In the active archive system ^[23]^[24], it is possible to repeatedly schedule the archiving start point to be performed at a specific time. The archive target file can be set by the elapsed time since the last access or can be based on file attribute values such as file size, file owner, and file type. Because the active archive system restores files to main storage when accessing a link (or an online mode file), there is a recovery delay for all archived file accesses. Amazon S3 Intelligent-Tiering ^[25] organizes storage with three or four layers and moves old files from higher layer to lower layer storage. When a file in the lower layer storage is accessed, it moves to the top layer (Frequent Access Tier) storage. As with the previous active archive systems, Amazon S3 also has the same problem of restoring files when they are accessed. Cherubini et al. ^[26] proposed a file prefetching method for multi-tiered archive storage systems. They select target files by applying machine learning to the metadata of accessed files to predict future access patterns.

File prefetching also has been researched in the multi-tiered storage of high performance computing (HPC) systems ^[27]^[28]. Alturkestani et al. ^[27] proposed multilayered buffer storage (MLBS), which is a data management method in three layered storages of super computers for HPC. MLBS prefetches data if higher layered storage has an empty buffer slot. Selection of prefetched files is based on whether the application processes in LIFO or FIFO. In the research of Qian et al. ^[28], a HPC client of hierarchical storage management (HSM) architecture uses its SSD as cache. Files to be cached are selected using file access information such as open/close events, client NID, and job ID.

» **Supplied information**:
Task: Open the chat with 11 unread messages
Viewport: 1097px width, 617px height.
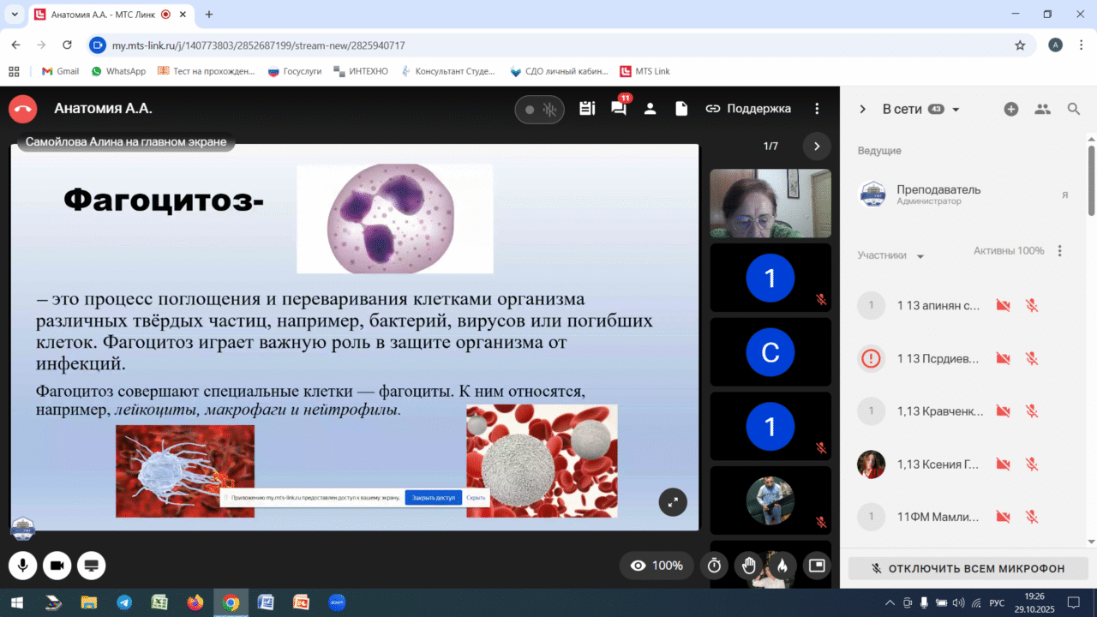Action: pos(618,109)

» **Things to do**:
A. In the archive storage passage, what does the HPC client in the research of Qian et al. use as cache?
B. List the file attribute values that, according to the archive storage passage, the archive target file can be based on.
C. Continue the archive storage passage from where it stops.

» **Set of answers**:
A. Its SSD.

B. File size, file owner, and file type.

C.
Some research approaches prefetching data in a more fine-grained manner ^[29]^[30]. In the research of Khot et al. ^[29], they consider the typical access patterns of different file types when file pages are prefetched to the cache in the OS level. Prefetch window size is adjusted according to the file type. Devarajan et al. ^[30] proposed a method to prefetch file segments in multi-tier storages, which is called HFetch. HFetch specifically focuses on a write-once-read-many (WORM) data access model of scientific data workflow. After HFetch detects file access, it prefetches the next file segment by analyzing the global view of the file access pattern with updated file offset, length, and timestamp.

Multi-tiered storage systems that support file cache or prefetch are similar to the transition to the local mode of the proposed mechanism, although their target domains are different. While caching takes place in an on-demand manner, prefetching occurs in advance before the file is accessed. Table 1 summarizes their comparison in various aspects. In the existing multi-tiered storage systems, cache hit ratio and prefetching accuracy are the main important performance factors because the cache and prefetch target is costly high-layer storage (main purpose and storage hierarchy columns in Table 1). In the proposed file synchronization system, on the other hand, as client and server storages are not hierarchical and they are main storages used by a user, the selection accuracy of local mode candidate files is not relatively important. Therefore, the proposed file mode change mechanism uses a directory activation ratio as the criterion for changing a file to the local mode, which does not require as much computing resources and historical information as prefetching methods for multi-tiered storage systems. Instead, researchers focus more on the balance of importance between client storage usage and file access delay, which can be different according to user requirements (transition direction priority column in Table 1). For example, a file can move between local or online mode, even in the same states of directory activation and local storage usage, according to user’s preference.

Table 1. Comparison of proposed mechanism vs. multi-tiered storage systems.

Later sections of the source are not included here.